По-видимому, младший, сержант уже поистощил свой запал, так как не стал больше доискиваться, а построил отряд в колонну по четыре и проревел:

— Вперед шаго-ом марш!

И потом еще крикнул, когда они зашагали:

— Разговорчики отставить! Ясно?

Топот бесчисленного множества ног. Разношерстное сборище незнакомых и чужих друг другу людей двигалось следом за младшим сержантом, который маячил впереди едва заметной тенью, но которого все уже немного побаивались.

Время от времени раздавался его резкий, словно лающий голос:

— Левой!.. Левой!.. Левой!., три, четыре, левой!..

Кое-кто из самых робких пытался шагать в лад с его командой, но подавляющее большинство плелось как придется. Все равно ведь темно — не видно, да к тому же младший сержант многих раздражал, вызывая невольное сопротивление.

— Чертов горлодер, он еще свое получит!

В казармах им выдали военное обмундирование. Свое гражданское они сложили в мешки. Потом каждому объявили номер роты и взвода — и они стали настоящими новобранцами. Вид у всех был довольно чудной. Какой-то долговязый парень получил короткие, едва за колени, штаны. И рукава мундира были ему по локоть. Зато у малорослых — все вышло наоборот. Ну, да что ж, ведь недаром говорится: глуп как рекрут. Стало быть, и одели их соответственно.

— Интернациональная армия, — расхохотался шустрый толстячок, глядя на примерявших обмундирование товарищей.

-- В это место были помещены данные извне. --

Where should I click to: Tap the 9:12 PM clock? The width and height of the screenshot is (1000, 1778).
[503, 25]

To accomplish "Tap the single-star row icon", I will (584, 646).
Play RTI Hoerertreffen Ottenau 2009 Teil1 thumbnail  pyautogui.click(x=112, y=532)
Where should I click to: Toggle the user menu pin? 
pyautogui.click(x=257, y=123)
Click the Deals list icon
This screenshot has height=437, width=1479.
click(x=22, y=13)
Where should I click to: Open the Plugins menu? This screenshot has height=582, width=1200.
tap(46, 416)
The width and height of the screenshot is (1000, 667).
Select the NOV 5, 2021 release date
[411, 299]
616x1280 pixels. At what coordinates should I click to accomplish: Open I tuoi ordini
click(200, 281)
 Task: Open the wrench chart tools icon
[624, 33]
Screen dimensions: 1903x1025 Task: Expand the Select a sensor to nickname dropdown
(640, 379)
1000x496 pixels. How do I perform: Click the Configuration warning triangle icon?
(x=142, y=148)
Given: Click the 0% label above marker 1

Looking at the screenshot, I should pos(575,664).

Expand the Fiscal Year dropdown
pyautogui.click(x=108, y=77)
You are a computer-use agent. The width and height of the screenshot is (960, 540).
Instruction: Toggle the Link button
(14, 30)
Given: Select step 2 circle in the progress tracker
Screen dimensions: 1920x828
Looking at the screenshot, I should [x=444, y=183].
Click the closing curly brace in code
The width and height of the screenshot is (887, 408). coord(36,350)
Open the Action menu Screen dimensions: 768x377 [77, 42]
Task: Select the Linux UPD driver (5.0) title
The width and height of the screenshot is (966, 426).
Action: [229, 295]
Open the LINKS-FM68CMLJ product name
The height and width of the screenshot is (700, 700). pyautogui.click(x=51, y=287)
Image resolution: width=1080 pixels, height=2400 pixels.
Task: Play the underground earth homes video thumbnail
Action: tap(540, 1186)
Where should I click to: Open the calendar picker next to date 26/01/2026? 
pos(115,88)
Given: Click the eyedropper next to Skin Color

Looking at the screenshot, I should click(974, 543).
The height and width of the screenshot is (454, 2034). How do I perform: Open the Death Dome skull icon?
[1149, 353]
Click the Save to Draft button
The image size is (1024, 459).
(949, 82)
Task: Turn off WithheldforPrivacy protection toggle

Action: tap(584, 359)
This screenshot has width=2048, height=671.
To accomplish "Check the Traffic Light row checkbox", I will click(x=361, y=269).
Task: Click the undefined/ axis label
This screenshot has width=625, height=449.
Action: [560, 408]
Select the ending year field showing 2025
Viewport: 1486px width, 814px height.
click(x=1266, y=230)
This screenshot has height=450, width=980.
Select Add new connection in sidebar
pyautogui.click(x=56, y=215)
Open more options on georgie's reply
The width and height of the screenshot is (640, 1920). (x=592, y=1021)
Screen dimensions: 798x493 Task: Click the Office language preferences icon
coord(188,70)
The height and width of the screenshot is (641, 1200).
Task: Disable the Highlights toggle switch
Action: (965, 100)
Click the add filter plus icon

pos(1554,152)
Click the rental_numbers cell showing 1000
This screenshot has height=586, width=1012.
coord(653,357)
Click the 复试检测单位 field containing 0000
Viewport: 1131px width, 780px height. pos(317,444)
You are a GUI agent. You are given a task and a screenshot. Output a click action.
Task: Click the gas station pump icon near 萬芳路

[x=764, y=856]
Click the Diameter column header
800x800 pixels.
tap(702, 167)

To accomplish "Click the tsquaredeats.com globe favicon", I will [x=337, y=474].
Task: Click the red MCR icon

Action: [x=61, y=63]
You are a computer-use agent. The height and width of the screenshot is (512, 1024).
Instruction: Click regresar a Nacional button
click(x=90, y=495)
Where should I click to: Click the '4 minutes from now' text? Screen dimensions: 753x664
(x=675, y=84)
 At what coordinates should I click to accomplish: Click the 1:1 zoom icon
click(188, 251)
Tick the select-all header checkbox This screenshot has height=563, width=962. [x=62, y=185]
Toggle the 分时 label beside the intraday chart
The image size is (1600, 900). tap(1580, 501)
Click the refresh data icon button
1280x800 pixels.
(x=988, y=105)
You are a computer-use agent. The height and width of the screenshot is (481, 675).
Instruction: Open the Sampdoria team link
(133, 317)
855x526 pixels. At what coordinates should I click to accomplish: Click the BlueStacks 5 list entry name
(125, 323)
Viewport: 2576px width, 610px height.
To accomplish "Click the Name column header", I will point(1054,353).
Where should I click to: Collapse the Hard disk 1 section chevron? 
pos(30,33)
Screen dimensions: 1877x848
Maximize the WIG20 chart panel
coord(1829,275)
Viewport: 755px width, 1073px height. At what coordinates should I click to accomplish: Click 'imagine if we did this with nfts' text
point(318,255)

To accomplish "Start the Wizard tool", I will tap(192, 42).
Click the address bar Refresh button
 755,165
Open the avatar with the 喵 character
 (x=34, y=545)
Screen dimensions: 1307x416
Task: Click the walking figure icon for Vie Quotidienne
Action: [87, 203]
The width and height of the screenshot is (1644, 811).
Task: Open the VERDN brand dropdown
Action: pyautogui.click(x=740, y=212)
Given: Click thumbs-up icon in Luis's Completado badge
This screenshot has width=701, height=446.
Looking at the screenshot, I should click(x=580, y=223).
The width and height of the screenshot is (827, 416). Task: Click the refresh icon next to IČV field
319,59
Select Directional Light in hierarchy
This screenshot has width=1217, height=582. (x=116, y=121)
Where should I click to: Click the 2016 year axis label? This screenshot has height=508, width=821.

У многих были разные штаны и мундиры — не только финские, но и немецкие и английские. Потом он стал примерять то, что выдали ему, и, дойдя до головного убора, воскликнул:

— Однако картуз и кокарда — свои родные, финские.

А ведь головной убор — это главное.

— Что тут за балаган? Как звать?

Парень сразу осекся, потому что голос был знаком. Конечно же, это тот, что давеча в темноте глотку драл.

Но в следующий миг улыбка снова расплылась по лицу парня.

— Да просто Войтто меня кличут!

— Что-о? Что вы поясничаете? Я спросил, как ваша фамилия, рекрут.

Младший сержант сверлил новобранца глазами. У него был странный въедливый взгляд, глаза навыкате, как у совы, большой горбатый нос и сухие, тонкие губы. Сам он был довольно тщедушный, но злой как черт. Лишь очень мирный по натуре человек мог выдержать его взгляд спокойно, не рассердившись Или не рассмеявшись. А этот новобранец улыбнулся. Улыбнулся так широко и добродушно, как будто после долгой разлуки встретил старого доброго знакомого.

— Полностью Войтто Вилхо Хейккиля, — сказал он и, видимо, хотел еще что-то добавить, как вдруг младший сержант взвизгнул:

— Что вы улыбаетесь?

— Да вот насчет этой хламиды… — Рекрут Хейккиля взглянул на свою одежду и улыбнулся еще шире. — Я подумал, что в этаком наряде не больно перед девушками пофорсишь.

Младший сержант со свистом втянул в себя воздух. Тонкие губы извивались и так и этак, прежде чем выпустили наружу слова:

— Какая рота, рекрут Хейккиля?

— Во вторую, говорят, зачислили.

— Взвод?

— И взвод, говорят, второй…

Младшего сержанта это словно обрадовало.

— Ах, во второ-ой! — воскликнул он, потирая руки. — Рекрут Хейккиля, я чрезвычайно рад сообщить вам, что я помощник командира взвода. Понимает ли рекрут, что это значит? Это значит, что ваша улыбочка скоро исчезнет как прошлогодний снег.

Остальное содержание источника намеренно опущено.